Civil liberties and human rights groups, and the U.S. Department of Education do not. They say the Title I money must “supplement” not “supplant” local funding of schools with large populations of poor and disabled students and those with limited English proficiency.
The U.S. Department of Education is moving to finalize a new regulation that would prevent school districts from using Title I dollars instead of local dollars to close the gap between spending on rich and poor schools.
But the Connecticut Department of Education says there are several problems with the proposed changes to the Title I program.
“In an effort to equalize spending between Title I schools and non-Title I schools, district administration would have to override school-level decisions to ensure balance,” wrote Connecticut Education Commissioner Dianna Wentzell to the U.S. Department of Education. “It also imposes an extreme paperwork burden.”
Wentzell’s was one of more than 3,500 public comments on the new regulation, which the Obama administration wants to finalize before the president leaves office in January.
Wentzell told the Connecticut Mirror, “The restrictive nature of the regulation does cause concern” and has urged the U.S. Department of Education to give school districts more flexibility when it issues a final rule.
One problem, Wentzell said, is that existing programs aimed at helping disadvantaged students may not be funded in the future with federal dollars because that may be seen as “supplanting” local school funding.
The debate has split Congress, with some lawmakers saying the U.S. Department of Education has overreached in interpreting the new education law, called the Every Student Succeeds Act, and others, including Sen. Chris Murphy, saying the change is needed to help disadvantaged children.
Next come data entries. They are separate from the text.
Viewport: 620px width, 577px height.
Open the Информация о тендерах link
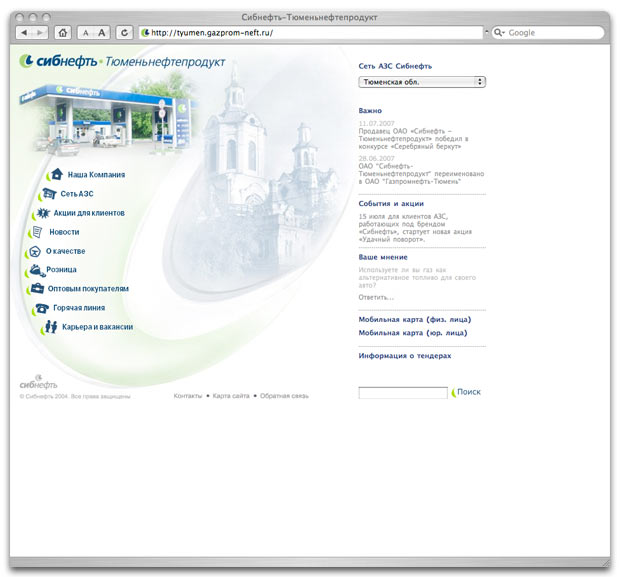(405, 355)
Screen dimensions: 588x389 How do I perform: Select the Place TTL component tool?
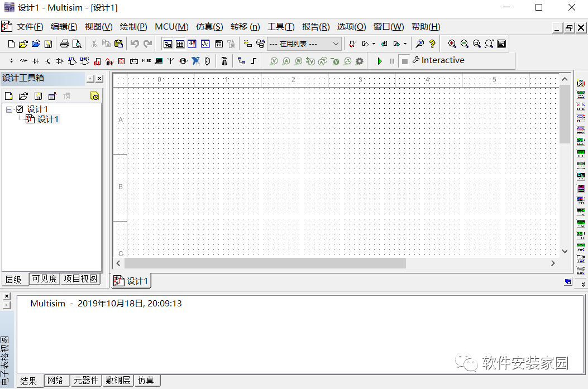click(x=71, y=60)
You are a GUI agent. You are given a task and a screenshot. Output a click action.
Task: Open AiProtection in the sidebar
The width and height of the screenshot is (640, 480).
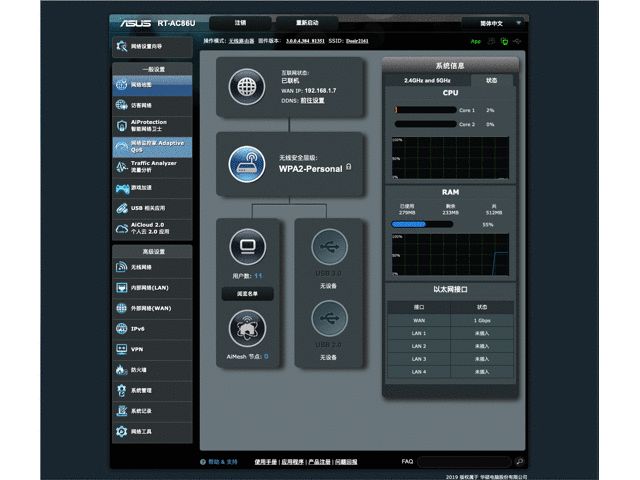(x=152, y=126)
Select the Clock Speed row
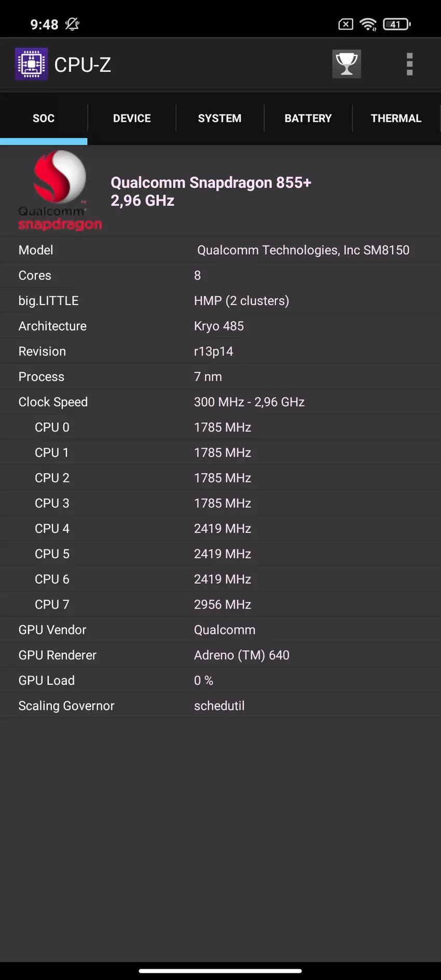This screenshot has height=980, width=441. pos(221,402)

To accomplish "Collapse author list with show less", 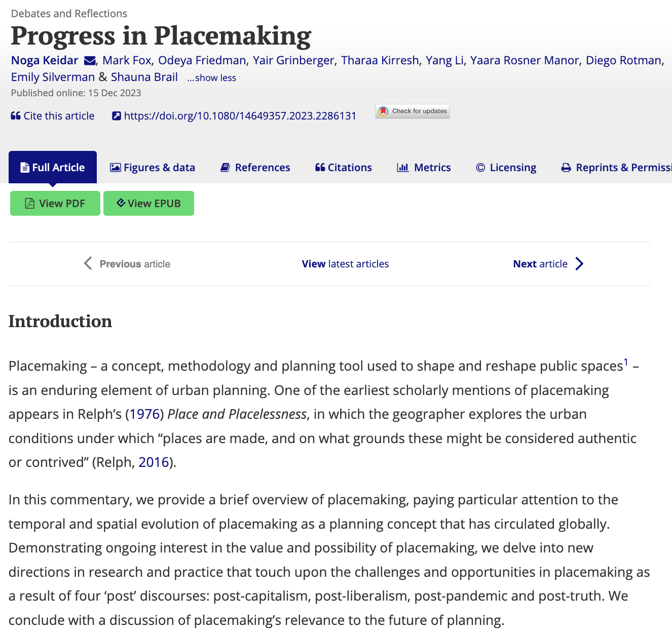I will click(212, 78).
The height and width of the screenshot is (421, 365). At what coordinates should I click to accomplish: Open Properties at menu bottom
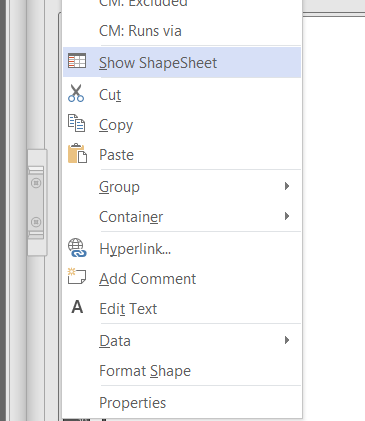point(182,403)
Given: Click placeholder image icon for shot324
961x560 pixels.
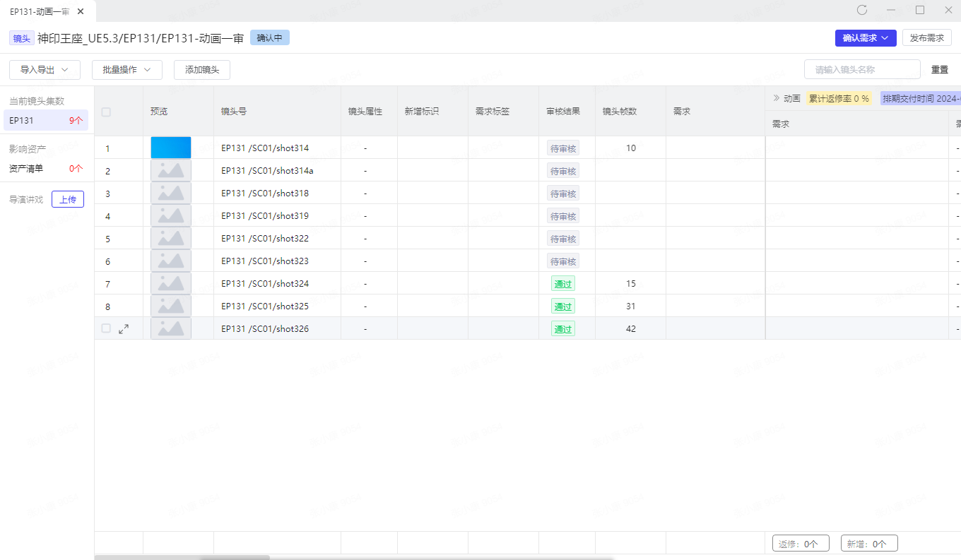Looking at the screenshot, I should [171, 283].
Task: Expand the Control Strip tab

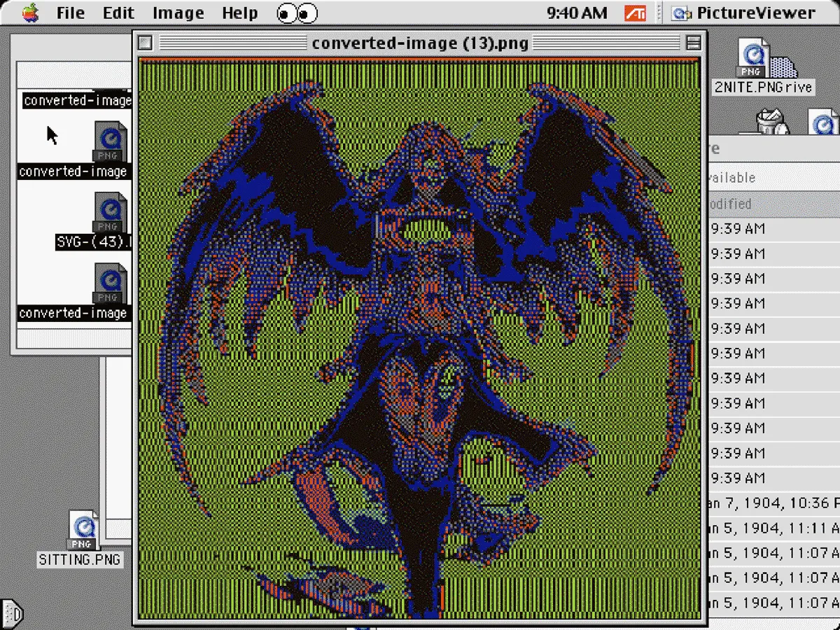Action: pyautogui.click(x=12, y=615)
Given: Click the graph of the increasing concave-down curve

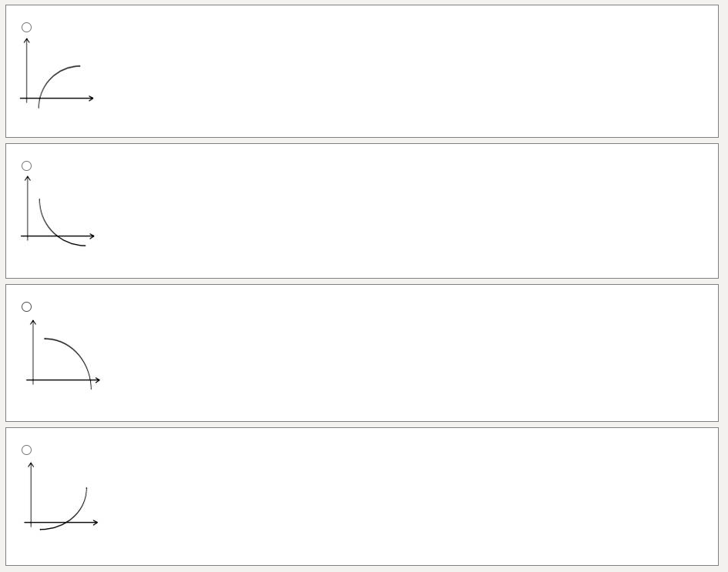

“At its core, education is a civil rights issue,” Murphy said. “A child from a poor neighborhood who attends a struggling, under-resourced school is disadvantaged for the rest of her or his life. This dispute isn’t about a funding formula, it’s about the kind of country we want to be.”
Murphy, a member of the Senate Health, Education, Labor and Pensions Committee, helped write the section on Title I funding in the education bill.
“I fought to level the playing field for low-income and disadvantaged students on the education committee, and continue to urge the Department of Education to write a strong rule that makes sure federal money goes to the students most in need,” he said.
Connecticut received $122.4 million in Title I funding last year.
“All districts in Connecticut receive Title I funding, but it’s a more significant source for some districts than others,” Wentzell said.
Changes in the way that money is distributed by the state would affect the school districts that receive the most Title I money:
- Bridgeport $10,425,192
- Hartford $13,355,979
- New Britain $ 5,972,943
- New Haven $10,216,776
- Waterbury $10,486,823
A lobbying blitz
This week 25 GOP members of the House and Senate education committees urged the U.S. Department of Education to withdraw its proposed “supplement not supplant” regulation, saying it “violates the unambiguously expressed intent of Congress.”
The lawmakers say the proposed regulation “dictates to states and local school districts how they should distribute state and local funds, which violates the law and its prohibitions on the Secretary [of Education].”
The nation’s teachers’ unions also are concerned about the proposed changes in the Title I program.
Hundreds of public comments were submitted by union members, some of whom were concerned that higher-paid, experienced teachers would be moved from one school to another to level out spending among schools in a district. Salaries are often the largest expense in a school budget.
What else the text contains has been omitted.